**Exercise description**
Search the entries for the word "options" and return every line where it is found.
BEGIN Study material
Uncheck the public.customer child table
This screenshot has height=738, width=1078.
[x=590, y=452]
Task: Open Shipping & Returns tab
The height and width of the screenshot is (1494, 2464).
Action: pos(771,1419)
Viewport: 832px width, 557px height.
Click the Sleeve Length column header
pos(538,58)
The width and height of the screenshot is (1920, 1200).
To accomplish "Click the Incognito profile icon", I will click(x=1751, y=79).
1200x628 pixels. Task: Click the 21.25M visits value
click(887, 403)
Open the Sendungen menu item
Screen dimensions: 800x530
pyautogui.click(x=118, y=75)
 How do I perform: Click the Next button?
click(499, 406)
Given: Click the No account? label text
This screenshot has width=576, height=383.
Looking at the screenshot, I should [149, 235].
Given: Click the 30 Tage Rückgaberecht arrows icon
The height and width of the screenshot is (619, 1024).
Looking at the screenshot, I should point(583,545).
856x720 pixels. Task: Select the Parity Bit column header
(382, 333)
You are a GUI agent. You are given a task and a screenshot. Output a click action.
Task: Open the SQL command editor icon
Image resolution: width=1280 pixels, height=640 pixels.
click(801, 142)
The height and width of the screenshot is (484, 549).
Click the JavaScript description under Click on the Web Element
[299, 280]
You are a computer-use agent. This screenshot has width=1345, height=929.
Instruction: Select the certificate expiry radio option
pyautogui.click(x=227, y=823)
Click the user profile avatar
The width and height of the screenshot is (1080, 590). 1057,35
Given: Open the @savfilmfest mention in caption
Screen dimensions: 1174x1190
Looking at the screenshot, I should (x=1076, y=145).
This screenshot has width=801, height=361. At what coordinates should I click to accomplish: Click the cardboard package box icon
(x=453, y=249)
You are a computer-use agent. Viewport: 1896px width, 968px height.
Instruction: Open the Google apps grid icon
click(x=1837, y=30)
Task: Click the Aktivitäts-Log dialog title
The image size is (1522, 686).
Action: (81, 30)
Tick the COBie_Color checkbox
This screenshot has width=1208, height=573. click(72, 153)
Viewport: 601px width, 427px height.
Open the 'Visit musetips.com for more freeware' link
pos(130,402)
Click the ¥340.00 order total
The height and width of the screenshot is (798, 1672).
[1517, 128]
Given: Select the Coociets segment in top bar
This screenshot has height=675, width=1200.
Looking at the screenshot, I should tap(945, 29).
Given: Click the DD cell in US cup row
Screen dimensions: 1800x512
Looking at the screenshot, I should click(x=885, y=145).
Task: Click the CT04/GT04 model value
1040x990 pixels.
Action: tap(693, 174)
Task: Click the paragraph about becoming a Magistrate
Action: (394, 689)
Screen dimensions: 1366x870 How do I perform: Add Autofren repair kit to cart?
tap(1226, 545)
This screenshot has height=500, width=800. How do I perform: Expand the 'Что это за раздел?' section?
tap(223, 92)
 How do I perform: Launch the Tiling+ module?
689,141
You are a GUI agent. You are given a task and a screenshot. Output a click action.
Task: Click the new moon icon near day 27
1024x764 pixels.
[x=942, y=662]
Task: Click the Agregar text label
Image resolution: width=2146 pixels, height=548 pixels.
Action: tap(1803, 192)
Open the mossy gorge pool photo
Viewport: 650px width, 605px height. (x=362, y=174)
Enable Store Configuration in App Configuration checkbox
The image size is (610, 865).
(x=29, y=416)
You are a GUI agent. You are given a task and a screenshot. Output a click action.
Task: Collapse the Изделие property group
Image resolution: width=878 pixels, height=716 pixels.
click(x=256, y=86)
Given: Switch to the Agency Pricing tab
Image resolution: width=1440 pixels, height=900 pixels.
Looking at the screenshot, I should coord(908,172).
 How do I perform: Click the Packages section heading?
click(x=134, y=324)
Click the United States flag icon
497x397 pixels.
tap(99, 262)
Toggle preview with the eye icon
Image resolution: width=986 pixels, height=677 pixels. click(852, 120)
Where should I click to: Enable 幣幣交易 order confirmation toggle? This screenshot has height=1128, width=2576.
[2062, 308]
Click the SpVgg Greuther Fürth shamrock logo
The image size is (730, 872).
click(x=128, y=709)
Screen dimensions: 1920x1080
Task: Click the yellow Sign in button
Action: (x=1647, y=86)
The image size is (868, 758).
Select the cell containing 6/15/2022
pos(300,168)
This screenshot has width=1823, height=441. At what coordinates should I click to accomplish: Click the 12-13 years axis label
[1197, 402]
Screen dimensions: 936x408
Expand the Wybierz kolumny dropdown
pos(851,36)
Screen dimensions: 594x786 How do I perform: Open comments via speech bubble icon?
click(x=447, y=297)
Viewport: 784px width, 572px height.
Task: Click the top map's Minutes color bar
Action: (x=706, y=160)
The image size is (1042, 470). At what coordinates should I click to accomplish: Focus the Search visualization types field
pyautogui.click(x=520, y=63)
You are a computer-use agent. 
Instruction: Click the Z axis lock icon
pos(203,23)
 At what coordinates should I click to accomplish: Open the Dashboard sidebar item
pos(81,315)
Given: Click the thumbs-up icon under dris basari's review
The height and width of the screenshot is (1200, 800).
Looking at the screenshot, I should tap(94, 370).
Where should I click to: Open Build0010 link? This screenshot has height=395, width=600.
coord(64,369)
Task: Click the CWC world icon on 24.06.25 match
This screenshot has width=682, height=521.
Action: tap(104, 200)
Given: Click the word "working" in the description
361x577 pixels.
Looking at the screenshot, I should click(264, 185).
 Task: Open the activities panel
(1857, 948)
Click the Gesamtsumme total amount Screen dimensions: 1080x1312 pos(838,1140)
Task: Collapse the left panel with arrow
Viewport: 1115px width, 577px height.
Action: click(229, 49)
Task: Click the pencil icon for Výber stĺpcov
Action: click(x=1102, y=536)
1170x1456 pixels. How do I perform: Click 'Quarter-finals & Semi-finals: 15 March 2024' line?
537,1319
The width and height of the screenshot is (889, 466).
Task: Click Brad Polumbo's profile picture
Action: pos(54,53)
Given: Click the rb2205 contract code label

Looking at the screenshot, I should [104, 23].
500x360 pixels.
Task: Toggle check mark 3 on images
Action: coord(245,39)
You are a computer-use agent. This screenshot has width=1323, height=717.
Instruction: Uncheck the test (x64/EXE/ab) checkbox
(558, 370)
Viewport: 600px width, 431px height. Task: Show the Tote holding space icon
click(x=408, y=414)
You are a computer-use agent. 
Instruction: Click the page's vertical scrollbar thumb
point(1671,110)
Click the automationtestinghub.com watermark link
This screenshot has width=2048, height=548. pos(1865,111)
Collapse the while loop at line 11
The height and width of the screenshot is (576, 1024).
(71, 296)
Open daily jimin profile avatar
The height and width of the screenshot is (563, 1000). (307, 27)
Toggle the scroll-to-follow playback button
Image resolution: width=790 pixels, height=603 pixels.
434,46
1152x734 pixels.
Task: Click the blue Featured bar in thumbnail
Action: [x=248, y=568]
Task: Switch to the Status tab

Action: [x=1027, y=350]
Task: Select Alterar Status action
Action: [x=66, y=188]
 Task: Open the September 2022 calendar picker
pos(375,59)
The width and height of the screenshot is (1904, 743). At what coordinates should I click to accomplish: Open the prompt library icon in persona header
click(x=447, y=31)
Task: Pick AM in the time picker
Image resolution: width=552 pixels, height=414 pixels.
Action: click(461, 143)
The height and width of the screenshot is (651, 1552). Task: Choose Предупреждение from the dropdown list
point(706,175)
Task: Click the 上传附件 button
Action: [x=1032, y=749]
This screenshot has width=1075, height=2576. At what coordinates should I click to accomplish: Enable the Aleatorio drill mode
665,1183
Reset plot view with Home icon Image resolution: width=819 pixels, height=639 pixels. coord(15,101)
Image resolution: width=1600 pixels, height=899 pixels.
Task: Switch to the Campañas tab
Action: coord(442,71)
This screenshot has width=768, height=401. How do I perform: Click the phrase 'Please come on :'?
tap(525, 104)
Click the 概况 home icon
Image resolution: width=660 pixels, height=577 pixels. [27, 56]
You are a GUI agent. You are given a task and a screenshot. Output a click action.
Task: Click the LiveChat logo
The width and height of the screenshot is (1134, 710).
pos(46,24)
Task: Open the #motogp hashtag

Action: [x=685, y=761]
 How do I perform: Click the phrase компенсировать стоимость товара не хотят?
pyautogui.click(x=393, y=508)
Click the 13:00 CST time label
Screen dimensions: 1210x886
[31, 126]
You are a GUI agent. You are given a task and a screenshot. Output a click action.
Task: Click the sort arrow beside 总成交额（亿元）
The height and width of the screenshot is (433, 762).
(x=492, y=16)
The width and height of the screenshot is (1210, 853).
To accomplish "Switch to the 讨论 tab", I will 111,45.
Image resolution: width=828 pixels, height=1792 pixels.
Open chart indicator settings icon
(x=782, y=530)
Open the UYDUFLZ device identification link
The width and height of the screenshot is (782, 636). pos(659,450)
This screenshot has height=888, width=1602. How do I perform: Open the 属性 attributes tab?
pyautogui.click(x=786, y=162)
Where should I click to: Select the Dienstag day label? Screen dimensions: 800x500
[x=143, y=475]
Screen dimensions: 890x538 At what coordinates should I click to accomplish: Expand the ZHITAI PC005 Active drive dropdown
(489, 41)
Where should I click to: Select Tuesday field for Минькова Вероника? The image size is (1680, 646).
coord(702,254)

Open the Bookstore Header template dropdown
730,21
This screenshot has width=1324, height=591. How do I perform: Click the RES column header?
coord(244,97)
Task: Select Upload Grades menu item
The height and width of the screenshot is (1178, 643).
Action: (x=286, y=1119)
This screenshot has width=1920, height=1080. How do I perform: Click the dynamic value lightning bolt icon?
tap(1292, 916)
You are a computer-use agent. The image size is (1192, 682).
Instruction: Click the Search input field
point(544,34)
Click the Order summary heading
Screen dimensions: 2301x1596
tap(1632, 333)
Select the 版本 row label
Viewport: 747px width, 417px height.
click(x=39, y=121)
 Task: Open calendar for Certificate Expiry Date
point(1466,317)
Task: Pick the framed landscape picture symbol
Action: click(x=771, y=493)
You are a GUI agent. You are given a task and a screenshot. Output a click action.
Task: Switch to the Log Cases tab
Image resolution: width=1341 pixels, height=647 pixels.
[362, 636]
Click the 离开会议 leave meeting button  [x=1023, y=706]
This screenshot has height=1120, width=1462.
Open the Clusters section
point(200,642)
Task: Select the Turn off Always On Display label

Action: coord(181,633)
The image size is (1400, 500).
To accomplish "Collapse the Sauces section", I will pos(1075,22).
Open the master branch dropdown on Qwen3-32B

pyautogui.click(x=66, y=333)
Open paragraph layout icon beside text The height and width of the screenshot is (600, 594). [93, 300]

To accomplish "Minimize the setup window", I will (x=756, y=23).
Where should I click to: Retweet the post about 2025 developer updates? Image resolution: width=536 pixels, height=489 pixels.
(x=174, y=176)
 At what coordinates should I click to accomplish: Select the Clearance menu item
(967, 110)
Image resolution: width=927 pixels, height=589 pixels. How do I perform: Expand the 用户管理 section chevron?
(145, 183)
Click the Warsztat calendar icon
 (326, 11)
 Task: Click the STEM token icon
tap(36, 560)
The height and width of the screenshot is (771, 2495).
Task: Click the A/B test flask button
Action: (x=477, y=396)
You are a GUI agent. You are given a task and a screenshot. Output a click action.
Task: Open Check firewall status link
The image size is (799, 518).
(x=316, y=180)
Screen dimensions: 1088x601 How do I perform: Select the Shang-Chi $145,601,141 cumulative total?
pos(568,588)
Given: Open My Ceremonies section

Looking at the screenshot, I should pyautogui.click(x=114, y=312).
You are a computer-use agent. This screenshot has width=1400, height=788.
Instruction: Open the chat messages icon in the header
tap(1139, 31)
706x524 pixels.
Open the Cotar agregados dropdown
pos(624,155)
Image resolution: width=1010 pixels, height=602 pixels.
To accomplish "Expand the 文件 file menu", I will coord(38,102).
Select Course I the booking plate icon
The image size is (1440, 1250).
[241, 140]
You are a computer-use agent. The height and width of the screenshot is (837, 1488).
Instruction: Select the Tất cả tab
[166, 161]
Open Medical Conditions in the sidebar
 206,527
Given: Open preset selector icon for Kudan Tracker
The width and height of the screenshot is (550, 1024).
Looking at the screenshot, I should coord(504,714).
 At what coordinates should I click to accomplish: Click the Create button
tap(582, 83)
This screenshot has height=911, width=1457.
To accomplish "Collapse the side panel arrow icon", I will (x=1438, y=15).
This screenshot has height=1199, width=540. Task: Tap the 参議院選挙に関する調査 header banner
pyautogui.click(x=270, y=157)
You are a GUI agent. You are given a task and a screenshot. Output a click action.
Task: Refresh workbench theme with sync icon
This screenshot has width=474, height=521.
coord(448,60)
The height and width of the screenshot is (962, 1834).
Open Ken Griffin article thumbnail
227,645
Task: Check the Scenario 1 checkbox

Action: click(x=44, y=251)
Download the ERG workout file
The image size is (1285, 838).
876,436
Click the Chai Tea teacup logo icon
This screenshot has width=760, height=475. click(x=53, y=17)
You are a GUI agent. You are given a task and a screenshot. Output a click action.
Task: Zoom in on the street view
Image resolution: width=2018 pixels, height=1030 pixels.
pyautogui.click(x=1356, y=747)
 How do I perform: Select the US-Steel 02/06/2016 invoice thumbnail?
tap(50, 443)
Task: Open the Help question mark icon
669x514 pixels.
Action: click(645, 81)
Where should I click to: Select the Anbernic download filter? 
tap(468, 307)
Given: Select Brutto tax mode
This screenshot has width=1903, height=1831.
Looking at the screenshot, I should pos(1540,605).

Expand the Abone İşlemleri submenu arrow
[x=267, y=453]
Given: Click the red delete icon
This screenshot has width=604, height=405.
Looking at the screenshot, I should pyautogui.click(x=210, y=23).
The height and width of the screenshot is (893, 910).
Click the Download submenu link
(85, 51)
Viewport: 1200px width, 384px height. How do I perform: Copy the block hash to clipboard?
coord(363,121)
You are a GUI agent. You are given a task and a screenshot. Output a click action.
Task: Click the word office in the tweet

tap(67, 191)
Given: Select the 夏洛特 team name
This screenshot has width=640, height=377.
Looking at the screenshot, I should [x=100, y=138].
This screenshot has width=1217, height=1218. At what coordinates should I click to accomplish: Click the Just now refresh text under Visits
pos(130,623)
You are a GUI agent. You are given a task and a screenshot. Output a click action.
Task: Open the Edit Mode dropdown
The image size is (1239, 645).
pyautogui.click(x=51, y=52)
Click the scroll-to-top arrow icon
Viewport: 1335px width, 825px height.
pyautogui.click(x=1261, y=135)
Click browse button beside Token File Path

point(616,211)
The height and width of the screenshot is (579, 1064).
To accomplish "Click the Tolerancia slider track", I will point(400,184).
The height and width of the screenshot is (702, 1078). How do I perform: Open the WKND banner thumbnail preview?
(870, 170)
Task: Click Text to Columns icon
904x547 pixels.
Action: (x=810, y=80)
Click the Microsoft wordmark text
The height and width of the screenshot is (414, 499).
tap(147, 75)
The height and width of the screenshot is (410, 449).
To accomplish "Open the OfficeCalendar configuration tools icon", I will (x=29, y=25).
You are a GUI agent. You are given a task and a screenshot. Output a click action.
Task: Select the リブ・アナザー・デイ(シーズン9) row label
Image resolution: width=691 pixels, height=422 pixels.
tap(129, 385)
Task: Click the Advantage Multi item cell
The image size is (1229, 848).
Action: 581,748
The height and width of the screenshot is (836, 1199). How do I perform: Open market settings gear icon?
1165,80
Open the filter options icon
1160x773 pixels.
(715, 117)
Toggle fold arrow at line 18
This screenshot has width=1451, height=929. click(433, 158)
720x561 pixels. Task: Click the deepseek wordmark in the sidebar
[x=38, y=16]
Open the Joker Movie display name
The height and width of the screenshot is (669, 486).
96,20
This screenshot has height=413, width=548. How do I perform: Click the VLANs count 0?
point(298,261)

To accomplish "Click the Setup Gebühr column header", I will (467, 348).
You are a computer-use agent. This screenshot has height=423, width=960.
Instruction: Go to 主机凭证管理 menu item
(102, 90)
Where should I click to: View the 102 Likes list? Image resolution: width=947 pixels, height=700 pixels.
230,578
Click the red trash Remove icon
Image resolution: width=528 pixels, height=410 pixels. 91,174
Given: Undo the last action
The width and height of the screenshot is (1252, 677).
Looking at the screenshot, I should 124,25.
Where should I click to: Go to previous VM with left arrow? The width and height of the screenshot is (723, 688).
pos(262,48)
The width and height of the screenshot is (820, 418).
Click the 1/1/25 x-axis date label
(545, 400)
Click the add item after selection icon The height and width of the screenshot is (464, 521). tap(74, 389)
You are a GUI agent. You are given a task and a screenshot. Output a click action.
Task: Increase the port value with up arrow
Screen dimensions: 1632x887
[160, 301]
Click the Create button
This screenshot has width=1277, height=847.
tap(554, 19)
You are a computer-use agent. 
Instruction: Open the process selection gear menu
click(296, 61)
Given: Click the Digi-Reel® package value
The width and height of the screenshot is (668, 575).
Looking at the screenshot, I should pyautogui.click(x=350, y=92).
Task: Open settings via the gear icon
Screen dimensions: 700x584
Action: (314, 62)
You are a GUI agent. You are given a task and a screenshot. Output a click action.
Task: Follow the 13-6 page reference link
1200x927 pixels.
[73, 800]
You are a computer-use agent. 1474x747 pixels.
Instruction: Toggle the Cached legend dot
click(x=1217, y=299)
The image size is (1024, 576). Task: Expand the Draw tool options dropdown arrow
END Study material
**Exercise output**
Open the filter options icon
The image size is (1024, 576). Task: Expand the Draw tool options dropdown arrow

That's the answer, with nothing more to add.